>>>

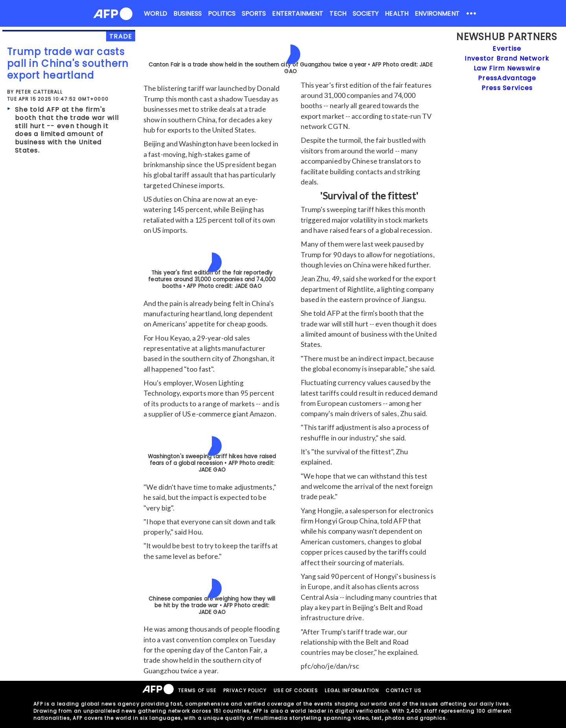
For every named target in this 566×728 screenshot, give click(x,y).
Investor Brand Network (507, 58)
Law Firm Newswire (507, 68)
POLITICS (222, 13)
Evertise (507, 48)
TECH (338, 13)
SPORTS (254, 13)
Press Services (507, 88)
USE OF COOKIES (296, 690)
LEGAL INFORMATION (352, 690)
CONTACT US (403, 690)
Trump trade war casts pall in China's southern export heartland (68, 63)
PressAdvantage (507, 78)
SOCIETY (366, 13)
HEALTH (396, 13)
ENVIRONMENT (437, 13)
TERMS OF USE (197, 690)
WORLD (155, 13)
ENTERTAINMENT (298, 13)
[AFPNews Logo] (113, 15)
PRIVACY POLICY (245, 690)
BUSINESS (187, 13)
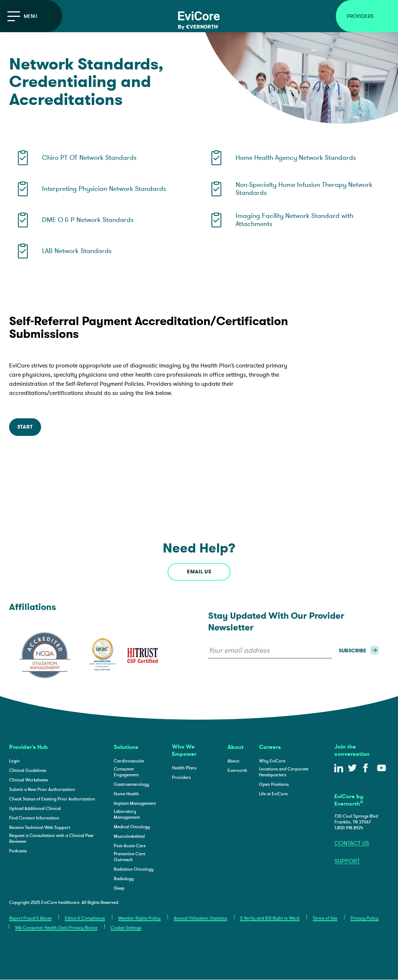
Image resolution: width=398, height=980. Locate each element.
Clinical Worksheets (29, 780)
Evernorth (237, 770)
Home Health (126, 794)
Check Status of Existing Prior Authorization (52, 799)
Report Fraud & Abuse (30, 918)
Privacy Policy (365, 918)
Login (14, 761)
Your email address (239, 650)
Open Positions (274, 784)
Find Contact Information (34, 818)
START (25, 427)
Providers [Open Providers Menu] (360, 16)
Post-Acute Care (130, 846)
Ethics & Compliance (85, 918)
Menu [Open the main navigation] (22, 16)
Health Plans (184, 768)
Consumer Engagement (126, 772)
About (233, 761)
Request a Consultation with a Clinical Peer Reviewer (51, 838)
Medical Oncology (132, 827)
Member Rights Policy (139, 918)
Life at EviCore (273, 794)
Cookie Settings (126, 928)
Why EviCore (272, 761)
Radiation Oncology (134, 869)
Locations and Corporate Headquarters (283, 772)
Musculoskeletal (129, 836)
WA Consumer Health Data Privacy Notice (56, 928)
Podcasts (18, 851)
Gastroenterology (131, 784)
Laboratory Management (127, 814)
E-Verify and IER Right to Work (270, 918)
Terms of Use (325, 918)
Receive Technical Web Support (40, 827)
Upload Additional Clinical (35, 808)
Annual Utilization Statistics (201, 918)
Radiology (124, 878)
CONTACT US (352, 843)
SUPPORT (347, 861)
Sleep (119, 888)
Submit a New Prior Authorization (42, 789)
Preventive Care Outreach (129, 857)
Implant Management (135, 803)
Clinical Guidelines (27, 770)
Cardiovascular (129, 761)
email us (199, 572)
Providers (181, 777)
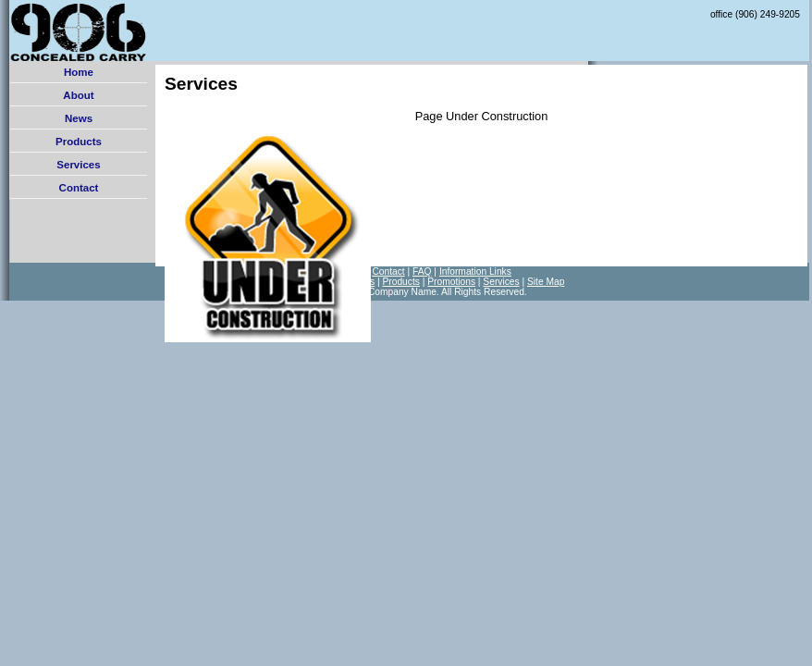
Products (79, 142)
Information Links (475, 271)
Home (79, 72)
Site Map (546, 281)
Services (78, 165)
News (79, 118)
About (78, 95)
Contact (79, 188)
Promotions (451, 281)
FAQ (422, 271)
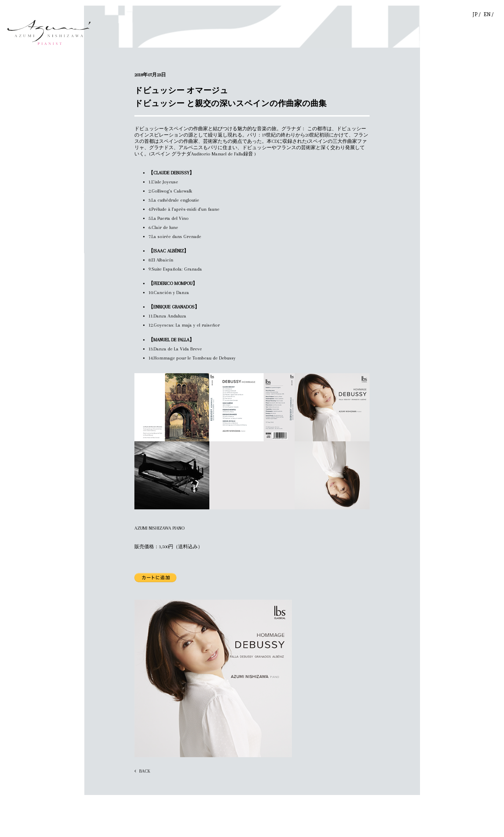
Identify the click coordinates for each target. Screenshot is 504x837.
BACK (145, 771)
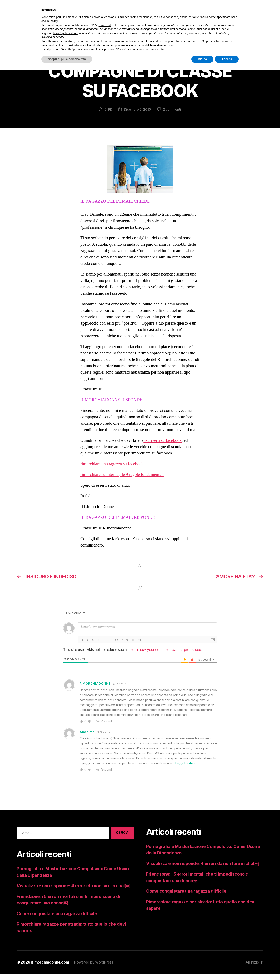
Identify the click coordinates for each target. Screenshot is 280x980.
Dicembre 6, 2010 (138, 115)
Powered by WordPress (93, 968)
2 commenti (172, 115)
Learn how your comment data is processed (165, 655)
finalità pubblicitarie (65, 33)
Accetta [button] (227, 59)
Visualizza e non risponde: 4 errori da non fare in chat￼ (73, 892)
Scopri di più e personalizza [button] (67, 59)
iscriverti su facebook (163, 446)
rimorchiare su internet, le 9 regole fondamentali (122, 480)
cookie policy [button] (49, 21)
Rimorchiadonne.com (50, 968)
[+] (139, 646)
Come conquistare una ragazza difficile (57, 920)
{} (133, 646)
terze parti (105, 25)
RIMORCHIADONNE (95, 690)
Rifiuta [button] (202, 59)
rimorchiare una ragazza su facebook (112, 470)
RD (110, 115)
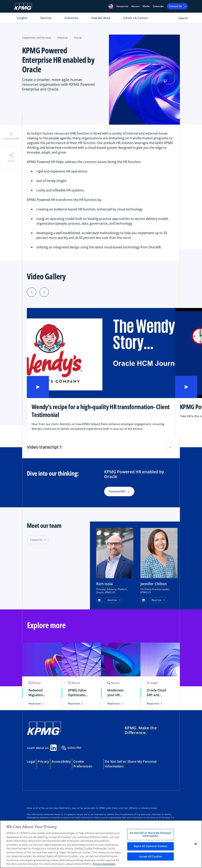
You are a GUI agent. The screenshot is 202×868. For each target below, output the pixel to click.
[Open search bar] (181, 19)
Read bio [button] (112, 600)
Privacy (43, 762)
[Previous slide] (32, 292)
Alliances (63, 38)
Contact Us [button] (36, 540)
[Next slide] (44, 292)
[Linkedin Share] (53, 748)
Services (46, 18)
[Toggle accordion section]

<<<

Written task ->
Rewrite the stretch of records from the line containing "CONTACT US (403, 690)" through the line containing "Clinical Worksheets (29, 780)", putting "CULTURE" in place of "SOCIETY" and keeping everything else the same. Omit the pictures from your answer.

Output of the task ->
CONTACT US (403, 690)
Trump trade war casts pall in China's southern export heartland (68, 63)
PressAdvantage (507, 78)
CULTURE (366, 13)
HEALTH (396, 13)
ENVIRONMENT (437, 13)
TERMS OF USE (197, 690)
WORLD (155, 13)
ENTERTAINMENT (298, 13)
[AFPNews Logo] (113, 15)
PRIVACY POLICY (245, 690)
BUSINESS (187, 13)
Image resolution: width=398, height=980. Locate each element.
Clinical Worksheets (29, 780)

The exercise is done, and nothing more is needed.